(Exercise directions) Could you repeat every line below exactly, skipping the images?

(Data for the task)
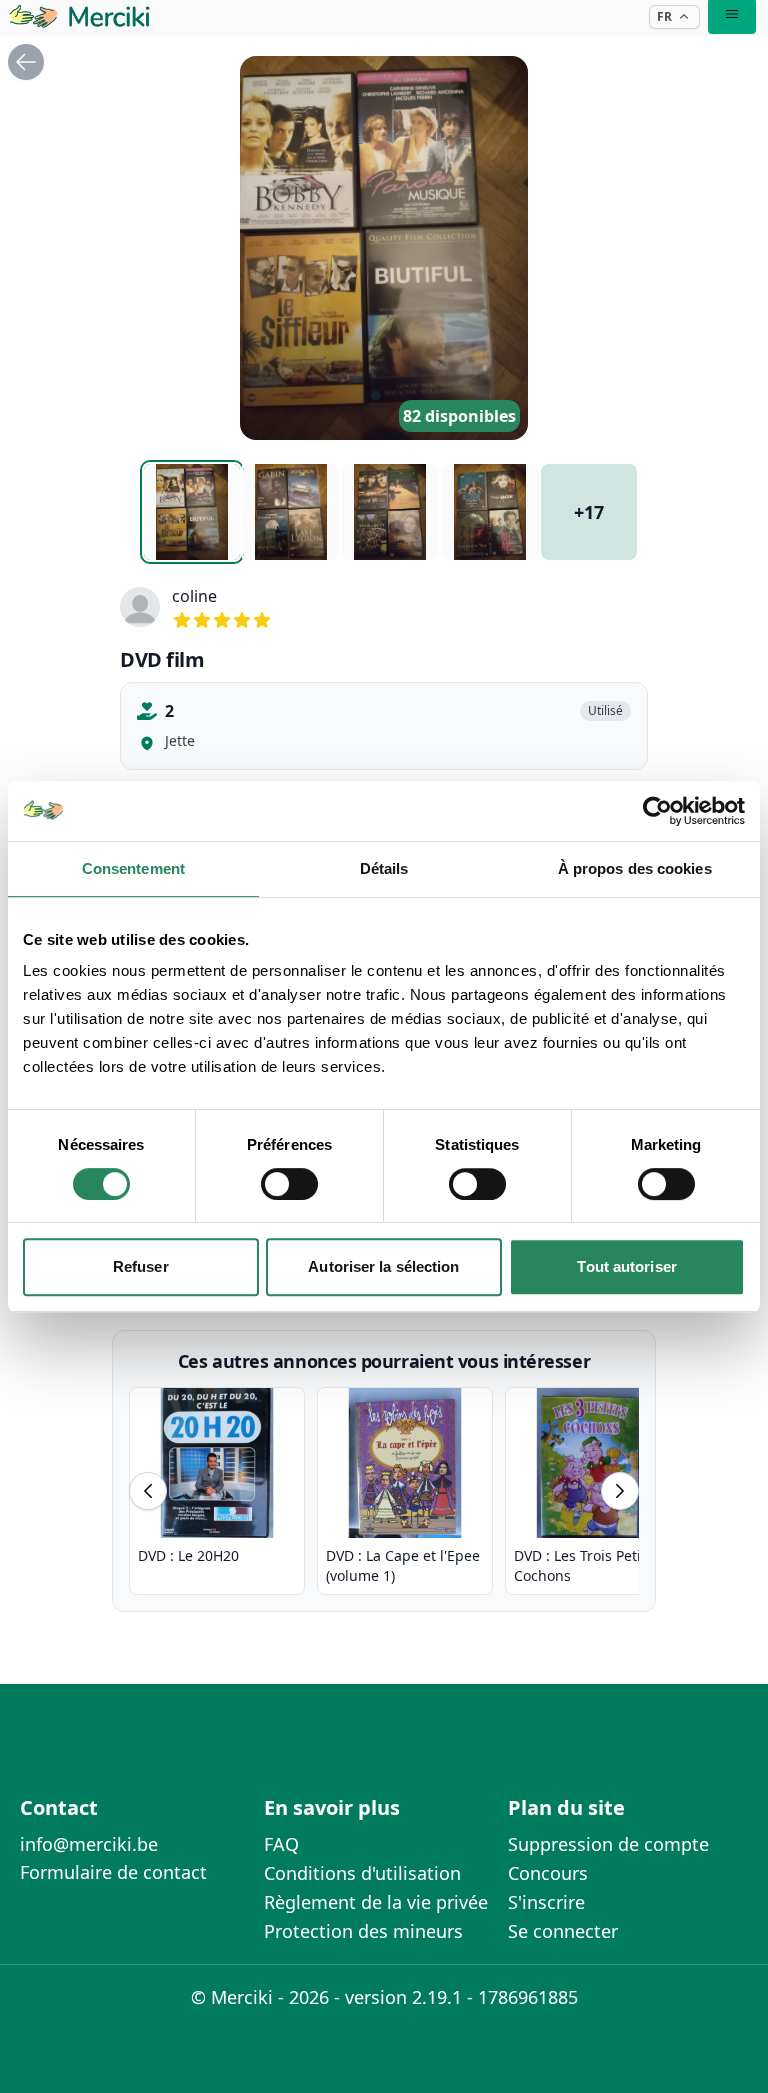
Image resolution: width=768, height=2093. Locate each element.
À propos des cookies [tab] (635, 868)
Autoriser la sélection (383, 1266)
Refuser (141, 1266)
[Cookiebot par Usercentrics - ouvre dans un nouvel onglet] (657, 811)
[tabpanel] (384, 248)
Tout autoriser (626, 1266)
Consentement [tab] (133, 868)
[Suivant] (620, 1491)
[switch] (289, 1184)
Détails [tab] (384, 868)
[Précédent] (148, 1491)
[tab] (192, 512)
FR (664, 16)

(Solution to the problem)
Image resolution: width=768, height=2093. Locate each element.
À propos des cookies [tab] (635, 868)
Autoriser la sélection (383, 1266)
Refuser (141, 1266)
[Cookiebot par Usercentrics - ouvre dans un nouvel onglet] (657, 811)
[tabpanel] (384, 248)
Tout autoriser (626, 1266)
Consentement [tab] (133, 868)
[Suivant] (620, 1491)
[switch] (289, 1184)
Détails [tab] (384, 868)
[Précédent] (148, 1491)
[tab] (192, 512)
FR (664, 16)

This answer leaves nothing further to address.